### DOCUMENT SECTION

--- START ---

Despite longstanding and widespread awareness of alarming rates of deforestation, there remains considerable debate as to who should do what, where, when, and how. The debate is understandable – the challenge of halting and reversing deforestation is not simple. Amongst other things, it requires an alignment of political, business, and financial agendas, alongside enhanced traceability, supply chain digitisation, and experts with local knowledge of the landscapes and communities affected. 

While the debate is understandable, inaction is not – the consequences are severe and systemic. There is an urgency and importance to making progress with meaningful impact. Trade finance, being the lifeblood of most cross-border transactions, has a powerful part to contribute to halting and reversing deforestation. The benefits are considerable – contributing to decarbonisation targets, protecting and restoring nature, and building more inclusive and resilient societies. 


Who should do what? 

Supply chain complexity means that a system change is required to tackle embedded deforestation, and for system change a wide range of stakeholders are needed. Leadership and deliberate action is required at all levels: in policy, business, and finance at the macro, organisational, and transaction level. This means that any action must be collaborative, with stakeholders along the value chain contributing their unique expertise.

--- END ---

### PROBLEMS AND TASKS
**A)** From the passage on trade finance and deforestation, reproduce the text starting at "While the debate" and ending at "and resilient societies.".
**B)** For each statement below, say yes or no depending on whether it agrees with the passage on trade finance and deforestation, and quote the words that decide it. (i) Trade finance underpins most cross-border transactions. (ii) Halting and reversing deforestation is a simple challenge. (iii) Action is needed only at the transaction level.
**C)** According to the passage on trade finance and deforestation, what is needed for system change?

### PROVIDED MATERIAL
--- START ---

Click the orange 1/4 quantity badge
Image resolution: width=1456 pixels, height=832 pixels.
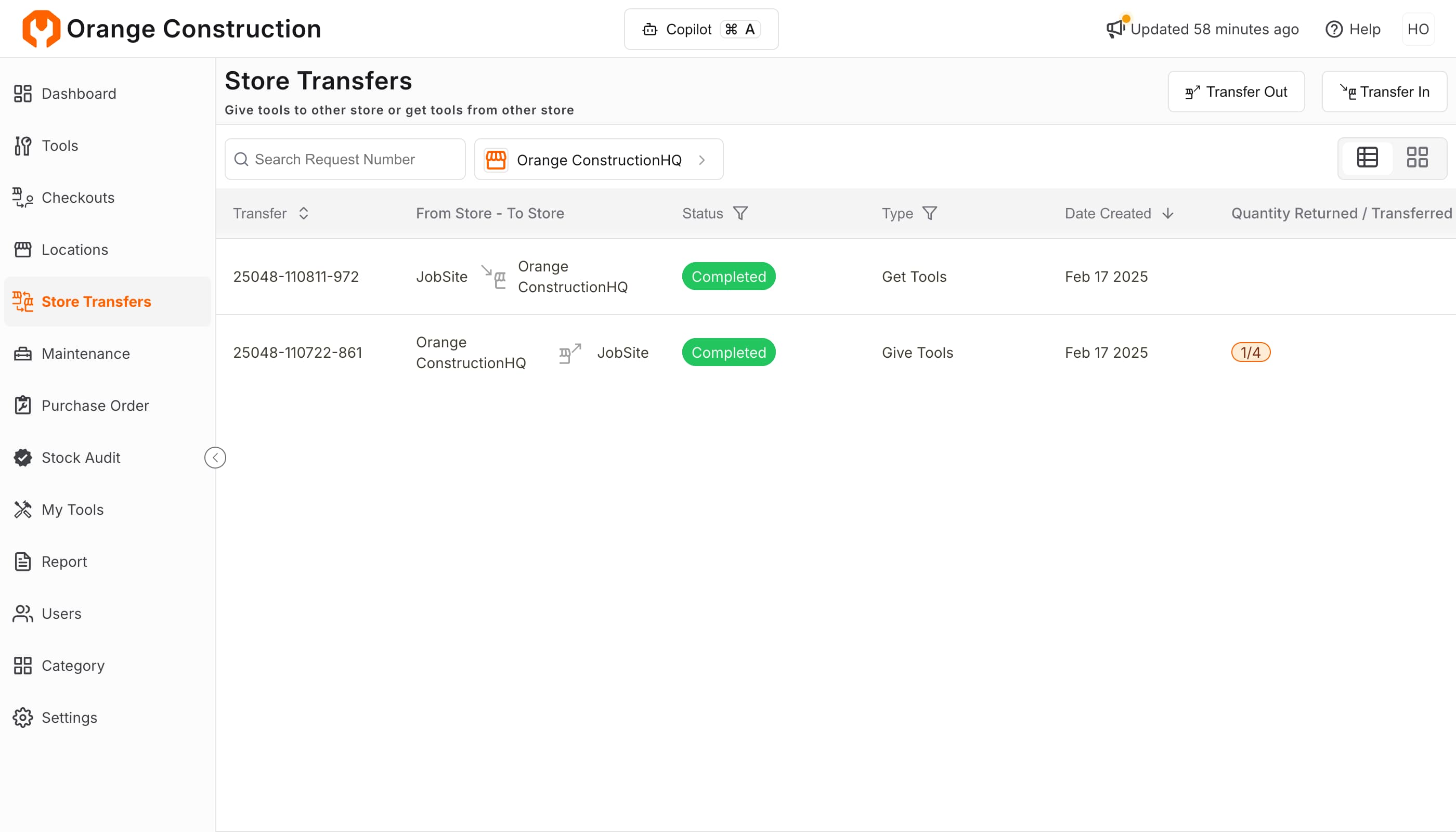coord(1250,353)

--- END ---

### SOLVED TASKS
**A)**
While the debate is understandable, inaction is not – the consequences are severe and systemic. There is an urgency and importance to making progress with meaningful impact. Trade finance, being the lifeblood of most cross-border transactions, has a powerful part to contribute to halting and reversing deforestation. The benefits are considerable – contributing to decarbonisation targets, protecting and restoring nature, and building more inclusive and resilient societies.

**B)**
(i) Yes: "Trade finance, being the lifeblood of most cross-border transactions"
(ii) No: "the challenge of halting and reversing deforestation is not simple"
(iii) No: "Leadership and deliberate action is required at all levels: in policy, business, and finance at the macro, organisational, and transaction level."

**C)** A wide range of stakeholders.